NEW YORK, Aug. 6 -- Former President Bill Clinton said Thursday that, while negotiating the release this week of two American journalists detained in North Korea, he went no further than previous Obama administration statements in expressing regret for the journalists having entered the country illegally.

North Korea pardoned and released the two journalists after Clinton met in Pyongyang on Tuesday with the country's ailing dictator, Kim Jong-Il. North Korea said later that Clinton had apologized; the White House denied that any apology was offered.

On Thursday, Clinton spoke publicly for the first time about the trip the White House has described as a "private humanitarian mission."

While not specifically addressing whether his remarks constituted an apology, Clinton said the secretary of state -- his wife, Hillary Rodham Clinton -- had already expressed regret for the journalists' breach of the North Korean border. "I was not asked for any more, nor did I offer any more," he said.

Clinton, appearing at a news conference about his foundation's efforts to combat AIDS, deflected questions about his impressions of Kim and about whether he had made concessions to the North Koreans to free the journalists.

"My job was to do one thing, which I was honored to do, as an American and as a father," he said. "I wanted those young women to be able to come home."

"Anything I say beyond that could inadvertently affect the decisions and moves either here or in North Korea, and the attitudes of our allies," Clinton continued.

The two journalists, Euna Lee, 36, and Laura Ling, 32, were detained by North Korean soldiers on March 17, and then sentenced to 12 years in a North Korean prison camp for illegal entry.

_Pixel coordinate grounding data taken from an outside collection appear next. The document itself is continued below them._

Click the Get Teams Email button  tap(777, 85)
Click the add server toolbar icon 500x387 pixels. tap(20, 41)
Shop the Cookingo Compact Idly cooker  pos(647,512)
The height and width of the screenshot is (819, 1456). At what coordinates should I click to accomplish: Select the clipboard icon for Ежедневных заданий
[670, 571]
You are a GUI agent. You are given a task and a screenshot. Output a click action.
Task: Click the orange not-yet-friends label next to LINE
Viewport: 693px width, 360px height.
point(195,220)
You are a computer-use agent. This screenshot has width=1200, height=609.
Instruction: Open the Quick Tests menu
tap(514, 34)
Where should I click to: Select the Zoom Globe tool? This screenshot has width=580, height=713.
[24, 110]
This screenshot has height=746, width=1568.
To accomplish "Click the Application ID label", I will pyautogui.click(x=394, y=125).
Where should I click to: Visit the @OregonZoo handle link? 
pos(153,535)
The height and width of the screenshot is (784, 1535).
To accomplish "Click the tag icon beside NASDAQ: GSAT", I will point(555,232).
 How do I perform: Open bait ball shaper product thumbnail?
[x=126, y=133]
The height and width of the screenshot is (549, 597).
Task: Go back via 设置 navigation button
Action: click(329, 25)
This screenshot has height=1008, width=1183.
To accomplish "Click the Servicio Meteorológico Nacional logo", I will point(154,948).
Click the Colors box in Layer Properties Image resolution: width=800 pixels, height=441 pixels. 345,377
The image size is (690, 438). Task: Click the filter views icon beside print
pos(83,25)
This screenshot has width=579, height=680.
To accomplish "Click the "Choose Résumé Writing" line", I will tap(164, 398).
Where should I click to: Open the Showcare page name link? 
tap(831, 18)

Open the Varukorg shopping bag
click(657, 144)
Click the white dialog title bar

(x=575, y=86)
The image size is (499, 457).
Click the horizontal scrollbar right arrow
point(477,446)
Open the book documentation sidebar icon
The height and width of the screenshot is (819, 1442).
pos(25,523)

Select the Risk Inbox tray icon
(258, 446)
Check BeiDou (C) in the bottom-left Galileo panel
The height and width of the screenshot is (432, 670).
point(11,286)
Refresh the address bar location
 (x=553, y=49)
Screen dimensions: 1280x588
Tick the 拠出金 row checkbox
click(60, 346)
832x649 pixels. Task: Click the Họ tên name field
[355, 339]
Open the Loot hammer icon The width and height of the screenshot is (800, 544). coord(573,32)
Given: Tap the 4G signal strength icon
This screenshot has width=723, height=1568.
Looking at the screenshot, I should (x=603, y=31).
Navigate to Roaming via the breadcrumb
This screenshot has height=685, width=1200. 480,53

The former president answered questions at his Harlem-based William J. Clinton Foundation, in a room packed with about 150 reporters, at a news conference intended to announce the foundation's new agreements for low-cost AIDS and tuberculosis drugs for the developing world.

Clinton did not directly respond to a question about whether the trip has helped to restore him to the role of elder statesman, an image that suffered because of controversial comments he made during his wife's presidential campaign.

"As soon as the election was over, I went back to work here," he said. "I just let my work speak for itself."

"There can only be one president at a time," said Clinton, adding that he does not want his statements to restrict the administration's ability to chart a way forward. "It's not helpful and it's not necessary."

Clinton described a "deeply emotional" first encounter with Lee and Ling. He said they were "delightful" on the trip home to Los Angeles by private plane, so happy and excited they couldn't sleep. Lee talked frequently about being reunited with her young daughter, he said.

The two journalists ate huevos rancheros for breakfast when the private plane stopped at an American base in Japan, Clinton said, and were careful to measure their food intake because they had been on a radically different diet for almost five months.

"It was basically a lovely thing," he said.